WHAT NEEDS TO BE DONE: In the reference on client info fields and operators, what standard do the country code and region code fields follow?

DOCUMENT SECTION:
○ ○ ○
The following client info fields can be compared:
| Name of field | Type | Information | Example |
| -------------- | ---- | ------------------------------------------------------------- | -------------------------------------------------------------------------------- |
| ip | str | Client's IP address. | 169.150.196.74 |
| user_agent | str | User agent string of the client's browser. | Mozilla/5.0 (Windows NT 10.0; Win64; x64; rv:126.0) Gecko/20100101 Firefox/126.0 |
| invalid_ip | bool | Boolean indicating if the IP is invalid. | False |
| continent | str | Name of the continent. | Europe |
| continent_code | str | Continent code. (ISO 3166) | EU |
| country | str | Name of the country. | The Netherlands |
| country_code | str | Country code. (ISO 3166) | NL |
| region | str | Name of the region. | North Holland |
| region_code | str | Region code. (ISO 3166) | NH |
| city | str | Name of the city. | Amsterdam |
| district | str | Name of the district. | None |
| zip | int | Postal code. | 1012 |
| lat | int | Latitude. | 52.3759 |
| lon | int | Longitude. | 4.8975 |
| timezone | str | Timezone. | Europe/Amsterdam |
| offset | int | Timezone offset. | 7200 |
| currency | str | Local currency. (ISO 4217) | EUR |
| isp | str | Internet Service Provider. | Datacamp Limited |
| org | str | Organization name. | CSNext |
| as | str | Autonomous system name. | Datacamp Limited |
| as_code | int | Autonomous system code. | 212238 |
| reverse | str | Reverse DNS lookup result. | unn-169-150-196-74.datapacket.com |
| mobile | bool | Boolean indicating if the connection is via a mobile network. | False |
| proxy | bool | Boolean indicating if the client is using a proxy. | True |
| tor | bool | Boolean indicating if the client is using Tor. | False |
| hosting | bool | Boolean indicating if the client is using a hosting service. | True |
| forum_spammer | bool | Boolean indicating if the client is a known forum spammer. | True |
| netloc | str | Network location part of the URL. (includes Port) | domain.example.com:80 |
| hostname | str | Fully qualified domain name (FQDN) of the server. | domain.example.com |
| domain | str | Primary domain name, which is a subset of the hostname. | example.com |
| path | str | Path component of the URL, indicates a specific resource. | /login |
| endpoint | str | The `request.endpoint` Endpoint Information. | login |
| scheme | str | Protocol used to access the resource. | https |
| url | str | Complete URL that combines all the individual components. | https://domain.example.com/login |


- **Operators**

The following operators are available:
| Name of Operator | The same as |
| ------------------------------------------------------------------ | ----------------------- |
| ==, equals, equal, is | field == value |
| !=, does not equal, does not equals, not equals, not equal, not is | field != value |
| contains, contain | value in field |
| does not contain, does not contains, not contain, not contains | value not in field |
| is in, in | field in value |
| is not in, not is in, not in | field not in value |
| greater than, larger than | field > value |
| less than | field < value |
| starts with, begins with | field.startswith(value) |
| ends with, concludes with, finishes with | field.endswith(value) |

Where field is the type of data e.g. `ip` and value is the value it should have e.g. `169.150.196.74`.
○ ○ ○
Data drawn from a collection:
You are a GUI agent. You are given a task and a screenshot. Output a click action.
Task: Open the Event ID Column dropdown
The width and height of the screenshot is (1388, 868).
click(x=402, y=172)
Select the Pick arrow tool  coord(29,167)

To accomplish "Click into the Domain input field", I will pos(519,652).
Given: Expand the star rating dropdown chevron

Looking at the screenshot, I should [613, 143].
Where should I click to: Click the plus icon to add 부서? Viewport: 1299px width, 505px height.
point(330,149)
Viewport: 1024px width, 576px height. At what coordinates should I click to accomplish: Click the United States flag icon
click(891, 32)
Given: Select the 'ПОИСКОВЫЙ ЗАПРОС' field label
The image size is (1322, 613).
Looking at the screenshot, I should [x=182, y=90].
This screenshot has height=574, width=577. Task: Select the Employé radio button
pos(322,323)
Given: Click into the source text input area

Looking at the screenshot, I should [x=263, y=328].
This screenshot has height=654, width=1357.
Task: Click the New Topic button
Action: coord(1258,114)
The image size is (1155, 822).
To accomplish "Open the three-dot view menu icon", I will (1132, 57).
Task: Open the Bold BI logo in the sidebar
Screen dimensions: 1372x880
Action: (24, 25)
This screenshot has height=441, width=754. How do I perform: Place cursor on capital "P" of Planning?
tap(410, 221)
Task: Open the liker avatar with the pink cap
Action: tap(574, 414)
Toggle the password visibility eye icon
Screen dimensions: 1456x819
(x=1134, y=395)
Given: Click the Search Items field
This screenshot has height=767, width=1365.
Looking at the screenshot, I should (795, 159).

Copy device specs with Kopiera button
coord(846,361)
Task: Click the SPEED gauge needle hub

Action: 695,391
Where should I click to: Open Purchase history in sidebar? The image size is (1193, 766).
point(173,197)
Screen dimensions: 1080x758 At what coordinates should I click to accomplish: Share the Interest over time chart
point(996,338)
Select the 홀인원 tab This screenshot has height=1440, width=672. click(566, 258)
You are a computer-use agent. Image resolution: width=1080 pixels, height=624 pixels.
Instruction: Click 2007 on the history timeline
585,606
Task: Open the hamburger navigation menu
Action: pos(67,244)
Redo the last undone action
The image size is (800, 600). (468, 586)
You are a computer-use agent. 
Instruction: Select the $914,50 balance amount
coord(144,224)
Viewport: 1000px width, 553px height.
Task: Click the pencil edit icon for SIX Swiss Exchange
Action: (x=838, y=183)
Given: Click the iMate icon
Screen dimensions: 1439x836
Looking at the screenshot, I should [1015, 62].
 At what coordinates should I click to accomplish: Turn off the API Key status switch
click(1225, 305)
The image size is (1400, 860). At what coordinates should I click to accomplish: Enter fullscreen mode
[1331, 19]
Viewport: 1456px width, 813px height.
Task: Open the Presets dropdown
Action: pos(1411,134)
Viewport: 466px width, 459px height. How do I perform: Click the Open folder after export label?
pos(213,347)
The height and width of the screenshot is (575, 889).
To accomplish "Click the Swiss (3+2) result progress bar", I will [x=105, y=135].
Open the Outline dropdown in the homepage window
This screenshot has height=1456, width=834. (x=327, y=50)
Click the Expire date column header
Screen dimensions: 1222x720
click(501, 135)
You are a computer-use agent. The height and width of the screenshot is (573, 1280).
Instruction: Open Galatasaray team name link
○ ○ ○
EXERCISE OUTPUT: ISO 3166.